Clathrin functions in the absence of the terminal domain binding site for adaptor-associated clathrin-box motifs

John R. Collette, Richard J. Chi, Douglas R. Boettner, Isabel M. Fernandez-Golbano, Rachael Plemel, Alex J. Merz, Maria Isabel Geli, Linton M. Traub, Sandra K. Lemmon

Research output: Contribution to journalArticlepeer-review

16 Scopus citations


Clathrin is involved in vesicle formation in the trans-Golgi network (TGN)/endosomal system and during endocytosis. Clathrin recruitment to membranes is mediated by the clathrin heavy chain (HC) N-terminal domain (TD), which forms a seven-bladed β-propeller. TD binds membrane-associated adaptors, which have short peptide motifs, either the clathrin-box (CBM) and/or the W-box; however, the importance of the TD binding sites for these motifs has not been tested in vivo.

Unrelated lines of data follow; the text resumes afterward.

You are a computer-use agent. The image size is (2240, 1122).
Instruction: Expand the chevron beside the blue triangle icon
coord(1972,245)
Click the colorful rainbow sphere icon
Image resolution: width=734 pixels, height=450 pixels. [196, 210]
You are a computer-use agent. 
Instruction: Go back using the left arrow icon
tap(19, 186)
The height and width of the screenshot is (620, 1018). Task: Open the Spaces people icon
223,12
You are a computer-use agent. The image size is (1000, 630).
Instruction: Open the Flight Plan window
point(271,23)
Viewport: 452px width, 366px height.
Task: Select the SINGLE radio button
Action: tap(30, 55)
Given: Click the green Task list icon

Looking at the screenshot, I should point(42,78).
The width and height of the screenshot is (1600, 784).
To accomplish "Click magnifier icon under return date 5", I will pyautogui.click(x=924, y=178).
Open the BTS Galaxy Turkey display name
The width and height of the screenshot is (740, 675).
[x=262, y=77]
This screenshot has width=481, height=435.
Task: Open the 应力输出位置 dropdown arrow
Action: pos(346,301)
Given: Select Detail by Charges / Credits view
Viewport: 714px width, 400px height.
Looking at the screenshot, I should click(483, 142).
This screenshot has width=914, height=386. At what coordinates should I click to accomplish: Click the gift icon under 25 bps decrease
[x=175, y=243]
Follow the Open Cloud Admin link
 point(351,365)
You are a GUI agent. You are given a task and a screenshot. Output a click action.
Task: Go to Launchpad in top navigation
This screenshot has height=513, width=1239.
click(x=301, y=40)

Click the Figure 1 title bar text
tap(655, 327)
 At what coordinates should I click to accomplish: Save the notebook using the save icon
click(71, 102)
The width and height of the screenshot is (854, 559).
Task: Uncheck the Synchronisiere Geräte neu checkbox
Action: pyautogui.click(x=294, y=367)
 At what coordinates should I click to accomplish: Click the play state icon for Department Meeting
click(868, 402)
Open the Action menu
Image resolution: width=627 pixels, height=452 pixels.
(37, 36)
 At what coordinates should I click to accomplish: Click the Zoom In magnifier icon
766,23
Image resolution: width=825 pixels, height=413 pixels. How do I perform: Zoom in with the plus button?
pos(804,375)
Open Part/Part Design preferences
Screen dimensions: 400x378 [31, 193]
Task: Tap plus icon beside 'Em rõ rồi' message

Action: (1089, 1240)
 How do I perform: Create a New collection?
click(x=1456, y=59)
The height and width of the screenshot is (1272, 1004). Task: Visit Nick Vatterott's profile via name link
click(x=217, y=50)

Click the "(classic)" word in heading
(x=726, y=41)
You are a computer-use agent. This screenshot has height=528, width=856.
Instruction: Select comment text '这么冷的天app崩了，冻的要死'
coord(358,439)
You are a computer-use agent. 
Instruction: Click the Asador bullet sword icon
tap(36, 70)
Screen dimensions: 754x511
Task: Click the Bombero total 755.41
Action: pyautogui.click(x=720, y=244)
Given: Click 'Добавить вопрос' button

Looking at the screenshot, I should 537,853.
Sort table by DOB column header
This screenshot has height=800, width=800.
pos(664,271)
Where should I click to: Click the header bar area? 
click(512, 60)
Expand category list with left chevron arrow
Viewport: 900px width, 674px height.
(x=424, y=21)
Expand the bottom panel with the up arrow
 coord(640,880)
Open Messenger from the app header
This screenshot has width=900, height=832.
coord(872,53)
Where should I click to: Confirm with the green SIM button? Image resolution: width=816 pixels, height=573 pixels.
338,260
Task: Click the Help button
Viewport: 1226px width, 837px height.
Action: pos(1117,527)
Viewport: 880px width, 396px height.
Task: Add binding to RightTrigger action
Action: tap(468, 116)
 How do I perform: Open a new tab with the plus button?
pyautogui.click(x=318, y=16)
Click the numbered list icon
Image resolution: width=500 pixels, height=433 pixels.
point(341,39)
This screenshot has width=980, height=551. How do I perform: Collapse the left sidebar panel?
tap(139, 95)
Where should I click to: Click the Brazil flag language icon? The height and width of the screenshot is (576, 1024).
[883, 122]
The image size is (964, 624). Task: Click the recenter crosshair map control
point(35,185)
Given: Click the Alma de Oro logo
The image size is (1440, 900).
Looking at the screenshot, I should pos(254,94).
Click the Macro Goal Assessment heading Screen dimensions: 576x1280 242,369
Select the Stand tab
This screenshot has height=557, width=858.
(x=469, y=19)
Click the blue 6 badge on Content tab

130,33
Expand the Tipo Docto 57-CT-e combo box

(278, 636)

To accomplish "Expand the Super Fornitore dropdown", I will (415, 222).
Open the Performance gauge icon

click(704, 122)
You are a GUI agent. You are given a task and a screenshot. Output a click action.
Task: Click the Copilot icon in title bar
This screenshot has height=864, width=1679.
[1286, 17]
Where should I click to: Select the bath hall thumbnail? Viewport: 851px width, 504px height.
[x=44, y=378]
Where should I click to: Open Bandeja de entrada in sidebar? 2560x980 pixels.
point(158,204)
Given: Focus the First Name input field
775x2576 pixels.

We investigated the importance of the TD in clathrin function by generating 1) mutations in the yeast HC gene (CHC1) to disrupt the binding sites for the CBM and W-box (chc1-box), and 2) four TD-specific temperature-sensitive alleles of CHC1. We found that TD is important for the retention of resident TGN enzymes and endocytosis of α-factor; however, the known adaptor binding sites are not necessary, because chc1-box caused little to no effect on trafficking pathways involving clathrin. The Chc1-box TD was able to interact with the endocytic adaptor Ent2 in a CBM-dependent manner, and HCs encoded by chc1-box formed clathrin-coated vesicles. These data suggest that additional or alternative binding sites exist on the TD propeller to help facilitate the recruitment of clathrin to sites of vesicle formation.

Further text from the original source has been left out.